In the U.S., no male athlete in any of the four major pro sports has come out during his playing career. That’s likely about to change, and the National Hockey League wants to be prepared.
On Thursday, the N.H.L. announced that the league, and its players’ association, have formed a partnership with the You Can Play Project, an advocacy group fighting homophobia in sports. The New York Times said that the partnership “appeared to be the most comprehensive measure by a major men’s league in support of gay athletes.”
As NHL.com reported:
You Can Play will conduct seminars at the NHL’s rookie symposium to educate young prospects on LGBT issues. In addition, You Can Play will make its resources and personnel available to each individual team as desired.
The NHLPA and NHL also will work with You Can Play to integrate the project into their Behavioral Health Program, enabling players to confidentially seek counseling or simply ask questions regarding matters of sexual orientation.
Patrick Burke, a scout for the Philadelphia Flyers and one of the founders of the You Can Play Project, told the New York Times that if a player wanted to announce he was gay, “we’re ready to do whatever that player wants. If he wants to do a thousand interviews and march in pride parades, we’re equipped to handle that. And if he wants us to pass block for him so he never has to do another interview in his life, we’re equipped to handle that, too.”
Ex-Baltimore Ravens linebacker and special teams player Brendan Ayanbadejo, who has emerged as the staunchest advocate for same-sex marriage and gay rights in American sports, recently told the Baltimore Sun that he believed a pro athlete will soon announce he is gay.
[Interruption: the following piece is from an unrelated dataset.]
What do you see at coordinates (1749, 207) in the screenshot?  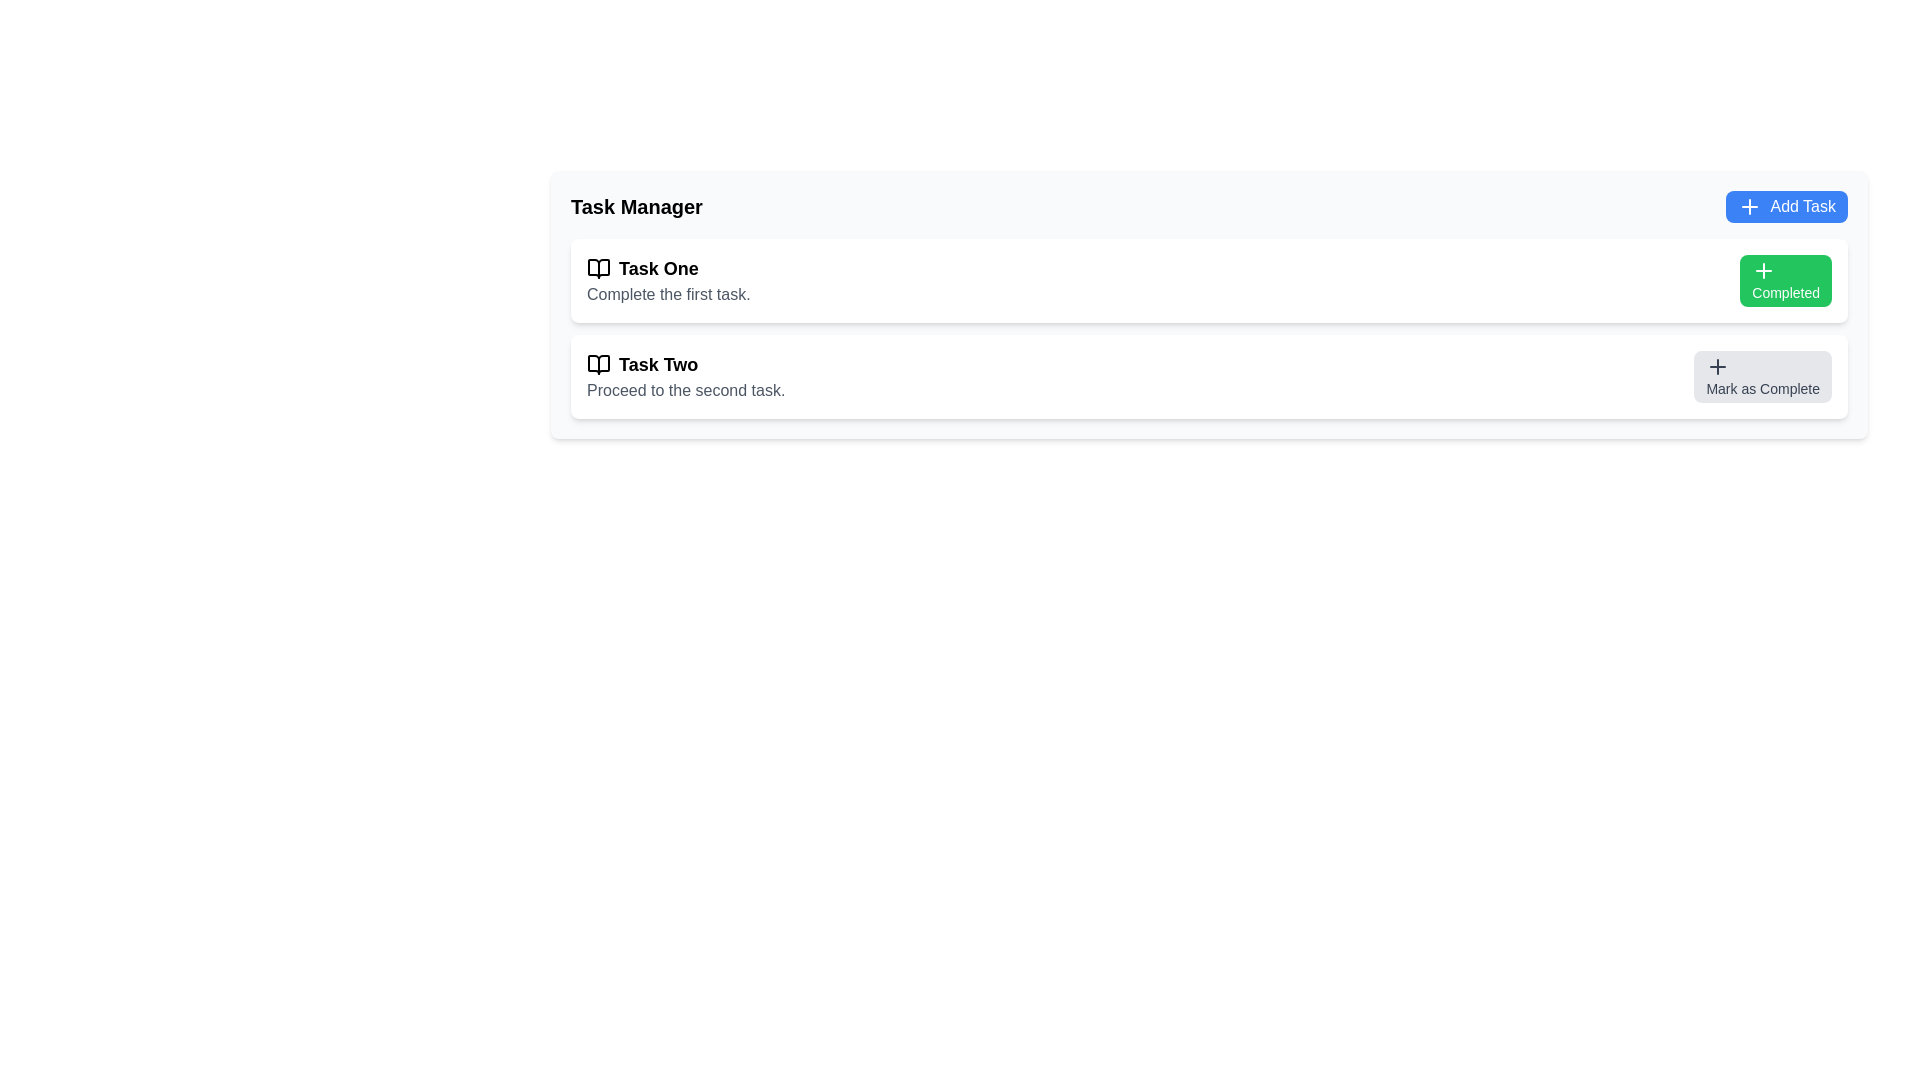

“I think it will happen sooner than you think,” Ayanbadejo said. “We’re in talks with a handful of players who are considering it. There are up to four players being talked to right now and they’re trying to be organized so they can come out on the same day together. It would make a major splash and take the pressure off one guy. It would be a monumental day if a handful or a few guys come out.”
Ayanbadejo also told the Times that he’s been in contact with gay athletes in sports besides football. If an athlete came out in 2013, he’d be hailed as a hero; although he’d no doubt hear negative commentary, most of the public, and his peers, would embrace him. Further, his endorsement potential would skyrocket, according to Bloomberg. Reporter Scott Soshnick wrote:
According to Bob Witeck, 61, a gay-marketing strategist and corporate consultant, the first openly gay team-sport athlete — provided he’s a recognizable name — would earn millions in endorsements and speaking engagements from companies seeking to capture more of a U.S. lesbian, gay, bisexual and transgender adult population whose annual buying power he pegs at almost $800 billion.
“We’ve passed the tipping point to where national advertisers are no longer afraid of the gay market,” said Mark Elderkin, chief executive officer of the Fort Lauderdale, Florida-based Gay Ad Network.
An “I’m gay” announcement in pro sports is inevitable. Because at this point, if a pro athlete remained in the closet, he might have too much to lose.